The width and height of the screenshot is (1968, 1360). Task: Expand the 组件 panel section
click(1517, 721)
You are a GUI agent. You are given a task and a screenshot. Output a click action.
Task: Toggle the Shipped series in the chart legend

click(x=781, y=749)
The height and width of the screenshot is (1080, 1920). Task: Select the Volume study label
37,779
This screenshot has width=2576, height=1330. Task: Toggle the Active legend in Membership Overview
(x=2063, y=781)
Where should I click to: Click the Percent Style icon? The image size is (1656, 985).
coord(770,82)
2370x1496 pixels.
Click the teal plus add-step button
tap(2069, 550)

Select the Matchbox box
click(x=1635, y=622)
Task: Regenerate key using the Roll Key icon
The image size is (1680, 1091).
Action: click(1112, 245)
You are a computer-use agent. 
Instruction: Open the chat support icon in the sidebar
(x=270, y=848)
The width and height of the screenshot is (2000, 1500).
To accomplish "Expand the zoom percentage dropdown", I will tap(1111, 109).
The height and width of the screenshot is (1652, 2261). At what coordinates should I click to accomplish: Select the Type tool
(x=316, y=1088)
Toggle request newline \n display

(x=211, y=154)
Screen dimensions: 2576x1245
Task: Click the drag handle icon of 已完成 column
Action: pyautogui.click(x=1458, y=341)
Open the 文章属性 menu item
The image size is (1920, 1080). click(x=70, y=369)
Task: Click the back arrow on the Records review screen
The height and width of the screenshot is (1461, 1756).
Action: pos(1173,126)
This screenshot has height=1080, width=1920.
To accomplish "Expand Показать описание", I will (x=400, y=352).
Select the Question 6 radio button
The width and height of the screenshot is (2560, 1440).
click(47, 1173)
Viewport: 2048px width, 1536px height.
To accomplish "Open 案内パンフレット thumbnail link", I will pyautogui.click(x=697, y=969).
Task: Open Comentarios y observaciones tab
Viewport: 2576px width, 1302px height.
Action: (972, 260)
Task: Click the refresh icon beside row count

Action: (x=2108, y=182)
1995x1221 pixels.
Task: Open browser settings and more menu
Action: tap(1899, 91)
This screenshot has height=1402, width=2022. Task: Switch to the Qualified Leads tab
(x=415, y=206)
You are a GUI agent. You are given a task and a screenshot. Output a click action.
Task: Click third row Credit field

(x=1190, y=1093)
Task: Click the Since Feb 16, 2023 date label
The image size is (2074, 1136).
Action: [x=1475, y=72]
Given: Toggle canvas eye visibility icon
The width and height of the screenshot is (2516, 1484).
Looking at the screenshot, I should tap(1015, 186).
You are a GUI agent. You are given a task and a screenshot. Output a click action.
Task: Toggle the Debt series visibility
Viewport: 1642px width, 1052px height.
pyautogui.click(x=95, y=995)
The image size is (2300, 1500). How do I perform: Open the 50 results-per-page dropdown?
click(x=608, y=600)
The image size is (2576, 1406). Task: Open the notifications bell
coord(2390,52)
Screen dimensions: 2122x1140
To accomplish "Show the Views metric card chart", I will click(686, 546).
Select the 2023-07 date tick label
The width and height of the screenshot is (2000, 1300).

▶ [WORK REQUEST]: Wherever the string "will" is found in the listing above, copy the line that contains it.

▶ [RESPONSE BELOW]:
To accomplish "Expand the zoom percentage dropdown", I will tap(1111, 109).
To accomplish "Expand Показать описание", I will (x=400, y=352).
To accomplish "Open 案内パンフレット thumbnail link", I will pyautogui.click(x=697, y=969).
To accomplish "Show the Views metric card chart", I will click(686, 546).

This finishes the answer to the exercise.